Goyal slammed the MRVC — the nodal agency for implementing the city’s railway projects — asking them to revise the estimates of the ambitious elevated rail corridors from CST to Panvel and Bandra to Virar.
Sources present at the meeting confirmed to HT that Goyal was so miffed with the estimates of these projects he said: “If the estimated cost of the elevated projects is more than the cost of the bullet train, I feel suffocated with the level of corruption in the room.”
HT confirmed these statements from two independent sources from different agencies present at this meeting.

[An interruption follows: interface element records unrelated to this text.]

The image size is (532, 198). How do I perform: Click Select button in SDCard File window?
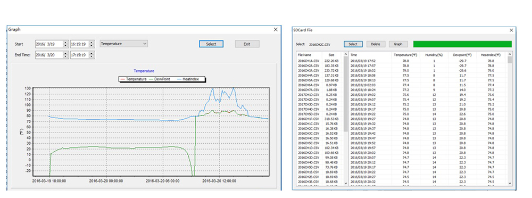(x=353, y=44)
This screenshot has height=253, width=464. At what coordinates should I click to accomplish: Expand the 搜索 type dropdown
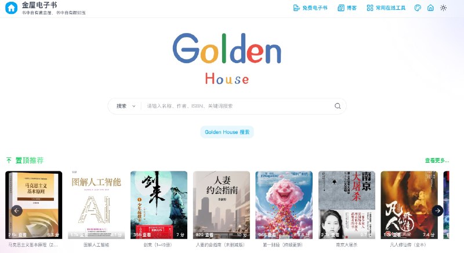126,106
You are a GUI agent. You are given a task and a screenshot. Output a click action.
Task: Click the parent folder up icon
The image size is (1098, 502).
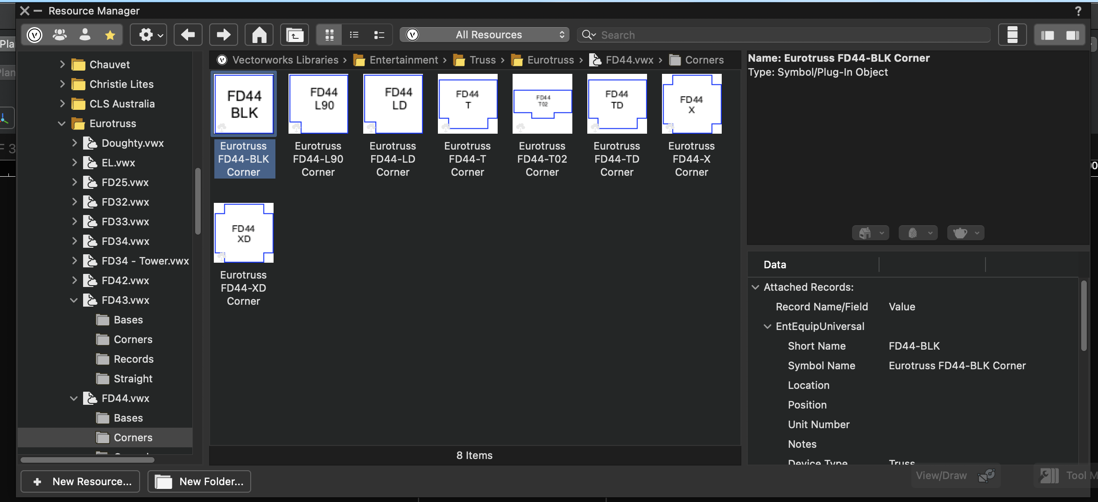[295, 35]
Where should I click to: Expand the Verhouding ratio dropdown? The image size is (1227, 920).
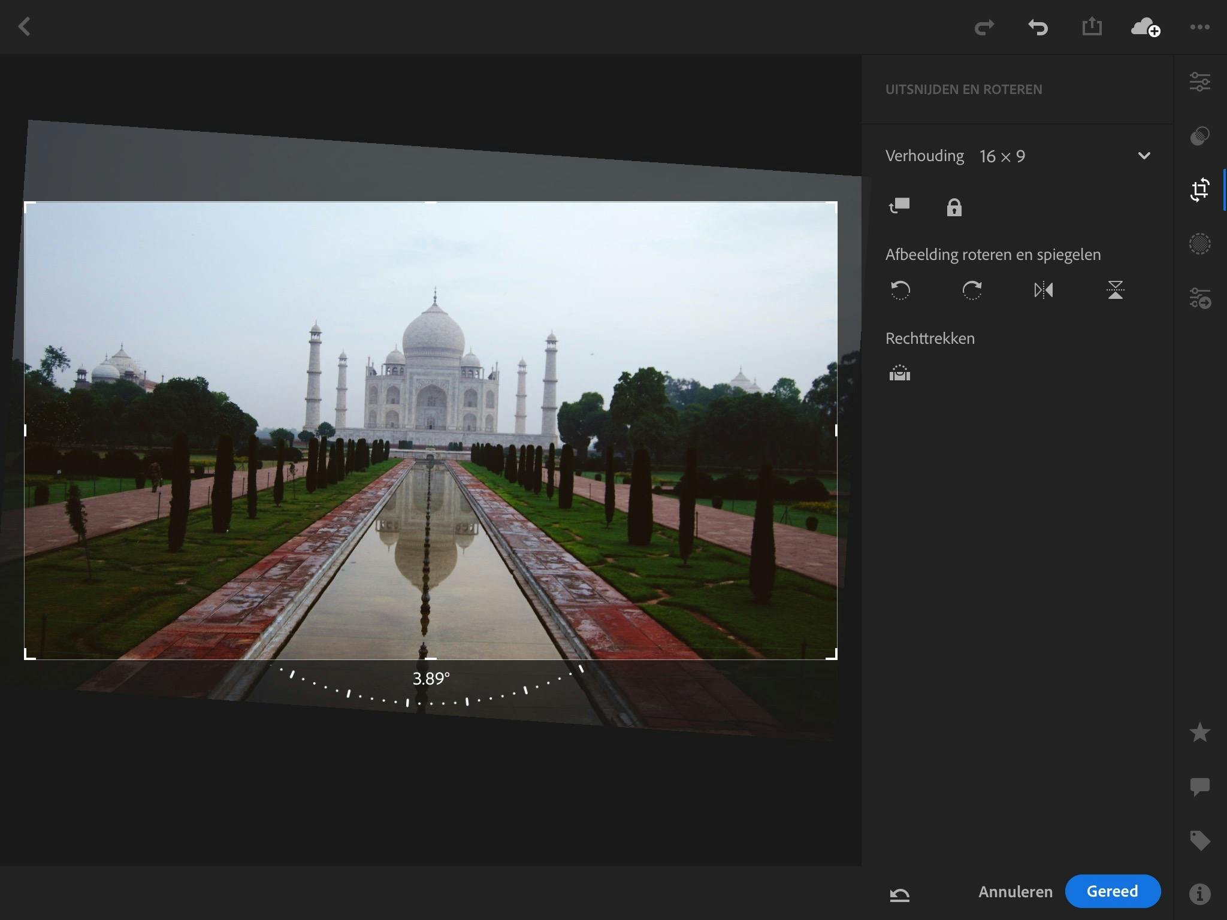[1144, 156]
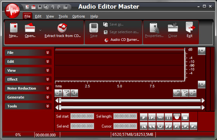Image resolution: width=217 pixels, height=140 pixels.
Task: Click the red Record button
Action: [x=177, y=117]
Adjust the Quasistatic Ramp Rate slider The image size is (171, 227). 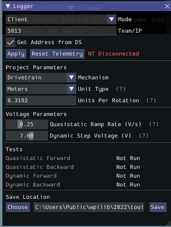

While the cost of one kilometre of track for a bullet train is around Rs 81 crore, for both the elevated corridor projects between Bandra and Virar and CSMT and Kalyan, it would be around Rs 200 crore each. The total cost of the Bandra-Virar corridor is Rs 16,368 crore and CSMT-Panvel corridor is Rs 12,168 crore.
Goyal asked MRVC officials how the cost of the 50-km-long elevated projects could be more than the cost of a bullet train project.
When railway officials further said the cost of one coach of a rake for the elevated corridor project would be ₹5 crore, Goyal reiterated if that is the amount then the level of corruption is quite high and there is no transparency in the planning of the projects.
The minister asked officials to review the estimates of both the projects and get back to him with the revisions.
He is also learnt to have asked Mumbai Metropolitan Region Development Authority (MMRDA) commissioner UPS Madan about the cost of building the Metro corridor and how these estimates were also higher than the bullet train. Sources in the MMRDA explained the key difference between the bullet train and Metro is the number of stations serviced.
“The cost of a Metro line is always more expensive than even a high-speed train. Our Metro costs are very much comparable to metros in other cities.’’
Prabhat Sahai, managing director, MRVC said, “The elevated corridor was discussed in the meeting. We will be working on it.”